▶ _Instructions for the task_: Lines from the one containing "The height and width of the screenshot is (313, 640)." to the end of the records, both ends included and exactly as written, are the whole answer, and no pictures go in it.

::: Material for this task

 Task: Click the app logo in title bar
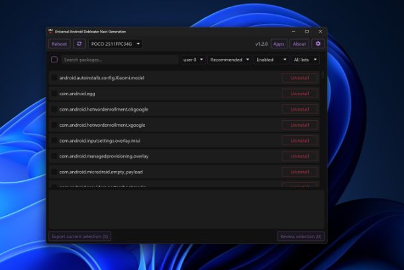point(51,31)
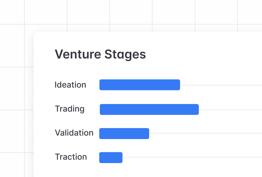Screen dimensions: 262x177
Task: Click the unfilled gray track after Validation bar
Action: (x=204, y=133)
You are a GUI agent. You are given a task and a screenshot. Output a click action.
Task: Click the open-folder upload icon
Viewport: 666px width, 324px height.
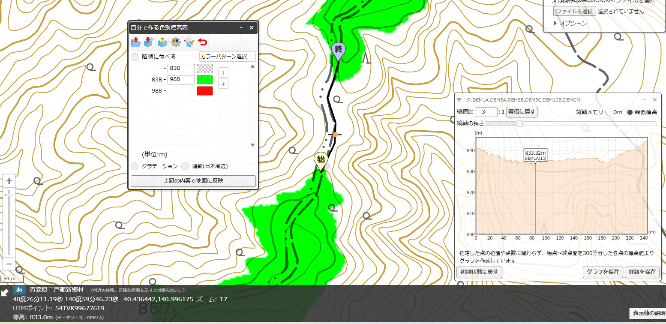(x=136, y=42)
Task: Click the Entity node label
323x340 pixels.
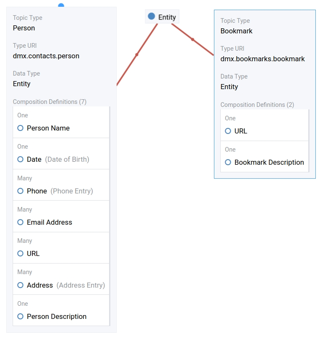Action: [167, 17]
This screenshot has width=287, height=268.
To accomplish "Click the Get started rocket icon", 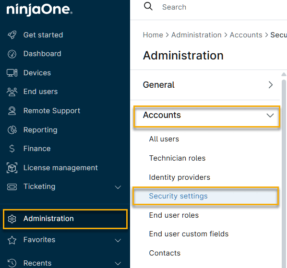I will click(12, 35).
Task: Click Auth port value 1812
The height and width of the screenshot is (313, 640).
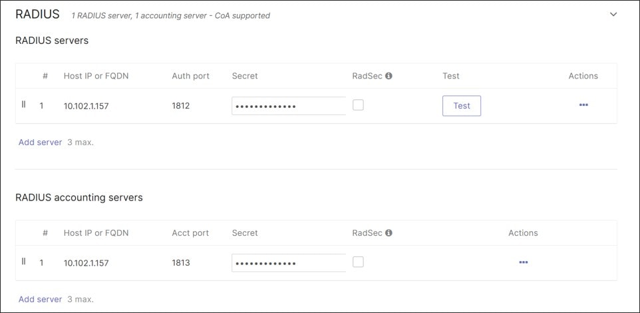Action: point(181,106)
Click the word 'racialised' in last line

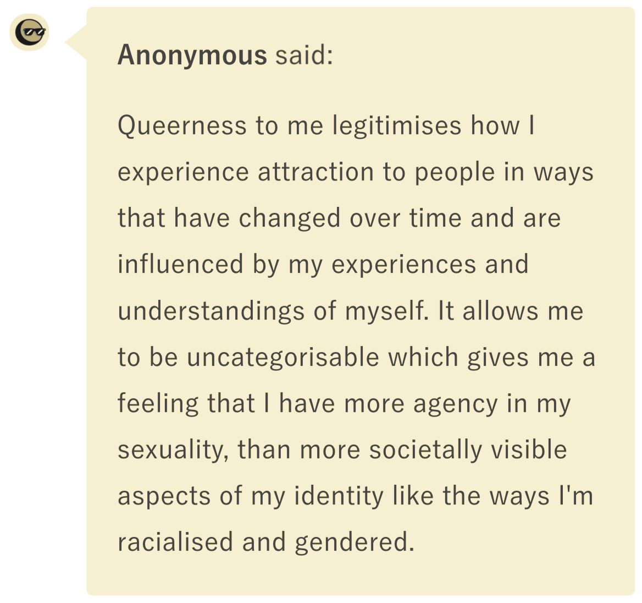click(176, 542)
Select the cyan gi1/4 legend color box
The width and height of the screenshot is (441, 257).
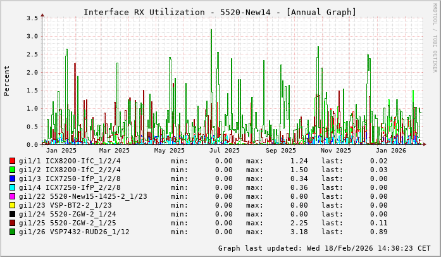pos(13,187)
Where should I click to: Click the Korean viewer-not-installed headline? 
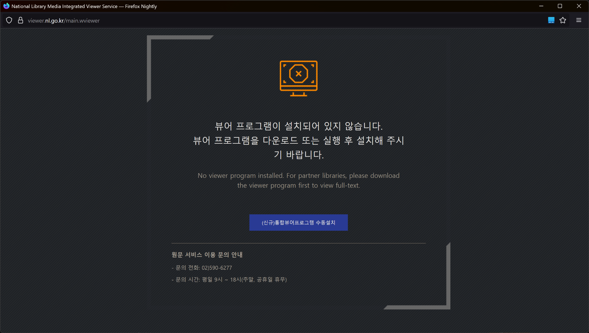(299, 140)
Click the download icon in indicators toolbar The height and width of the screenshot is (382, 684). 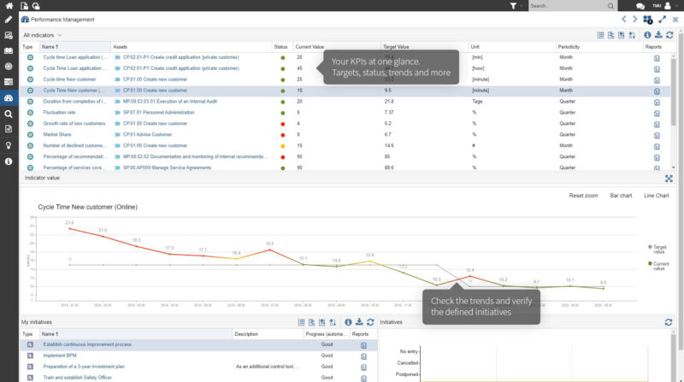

::::::

▶ _Answer space_:
The height and width of the screenshot is (313, 640).
Action: point(181,106)
Click the word 'racialised' in last line

click(176, 542)
Select the cyan gi1/4 legend color box
The width and height of the screenshot is (441, 257).
pos(13,187)
Where should I click to: Click the Korean viewer-not-installed headline? 
(299, 140)
Click the download icon in indicators toolbar The height and width of the screenshot is (382, 684). 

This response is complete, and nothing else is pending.